Obviously, this one-page solution will not work for all websites. However, there are many instances in which this elegant, intuitive format will be just what both the site owner and users need.
You have a service or product to sell, or heck, even just something you want to put out there to share with the world, like this intriguing infographic. You could be a huge company that wants an individual product to stand on its own.
Or, you could be a small entrepreneur with one or a few products or services for which you don’t need a complicated, multi-level site structure to communicate all the necessary information to potential clients or purchasers.
Either way, a one-page website will save you time and money in web design and maintenance. The limitations of the format will force you to consider what is really important, resulting in a cleaner, more immediate message to the user.
A well-designed one-page site can be a much better experience for the user. In today’s world, many of us do much of our web browsing on a mobile device, and a simple one-page site is easier to scroll through instead of having to click on tiny tabs or buttons. A smaller site also uses less bandwidth, which can be a boon for users with limited data plans.
When a user is not confused about where to go, when there is a linear progression down a single page, it can create a more positive feeling in the user for your product or service. Simple is better than complicated.
A one-page website is not necessarily one that can be seen in its entirety all at once. Rather, the idea is that the entire site loads all at once on one page that the user can then scroll on down through.

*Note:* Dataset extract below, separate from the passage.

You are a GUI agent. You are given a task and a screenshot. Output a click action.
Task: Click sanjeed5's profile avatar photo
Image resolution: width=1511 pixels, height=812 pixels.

This eliminates the tedious waiting for a new page to load, creating a single, fluid experience.
One of the great things about a one-page layout is that the designer controls the viewing experience, much more than when the user can jump from one page to another. It lends itself well to a narrative approach. While it is possible on a longer page to provide navigation buttons for the user to jump to a specific spot, they aren’t necessary.
One-page websites lend themselves to strong visuals. This is a great place to use a stunning photograph or graphic as a background to your text, or lead the user down the page with an inviting infographic.
You may be pleasantly surprised by the results! One company found that using a one-page format resulted in a 37.5% increase in sales. Trying the one-page website format could lead to a similar outcome for you. What have you got to lose?